**TASK BRIEF:** A faithful transcription of all the entries below is needed, without the pictures.

╭──

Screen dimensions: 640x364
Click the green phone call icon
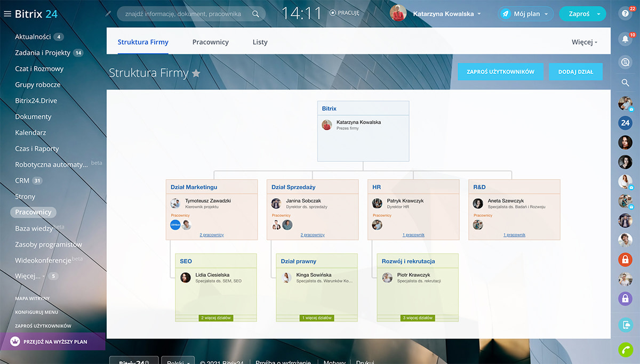click(625, 350)
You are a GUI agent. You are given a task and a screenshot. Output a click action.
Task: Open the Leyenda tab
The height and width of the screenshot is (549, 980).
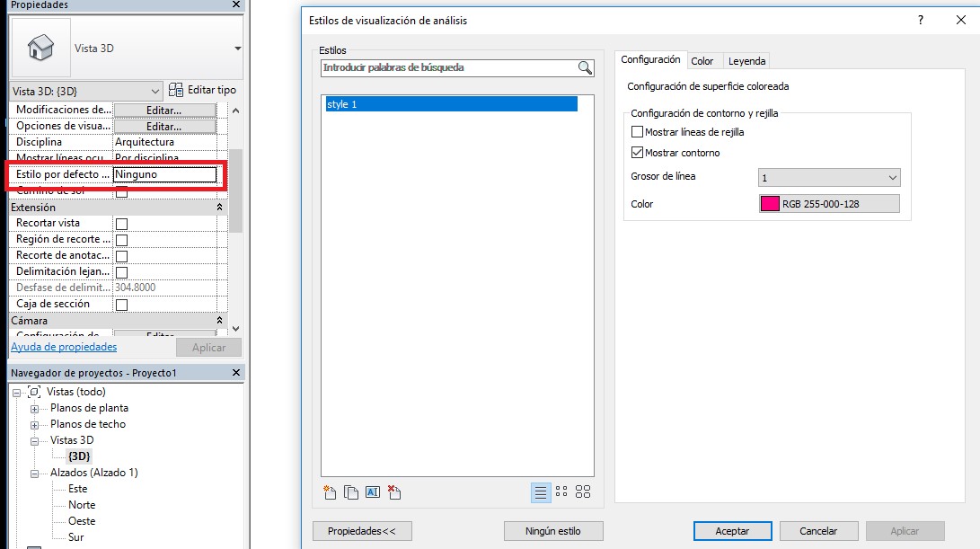click(x=746, y=61)
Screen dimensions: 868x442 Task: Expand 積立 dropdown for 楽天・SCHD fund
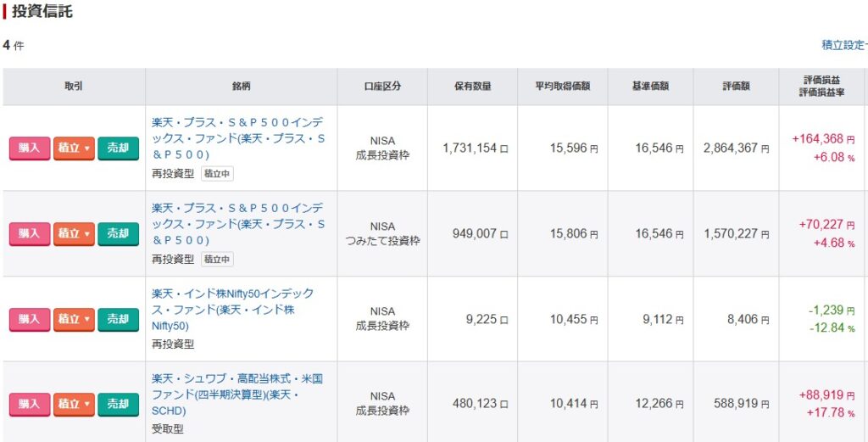click(x=74, y=405)
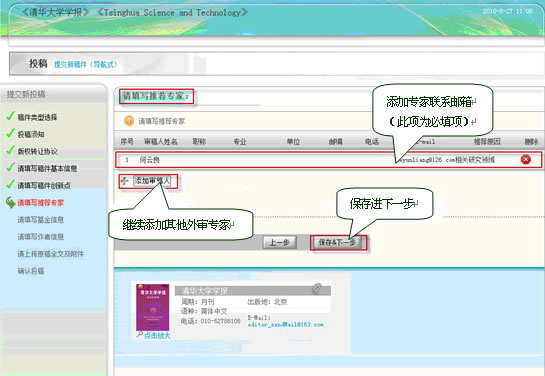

╰──

**THE COMPLETED TASK:**
Screen dimensions: 640x364
Click the green phone call icon
click(625, 350)
You are a GUI agent. You are given a task and a screenshot. Output a click action.
Task: Open the Leyenda tab
The height and width of the screenshot is (549, 980).
click(x=746, y=61)
Screen dimensions: 868x442 Task: Expand 積立 dropdown for 楽天・SCHD fund
click(x=74, y=405)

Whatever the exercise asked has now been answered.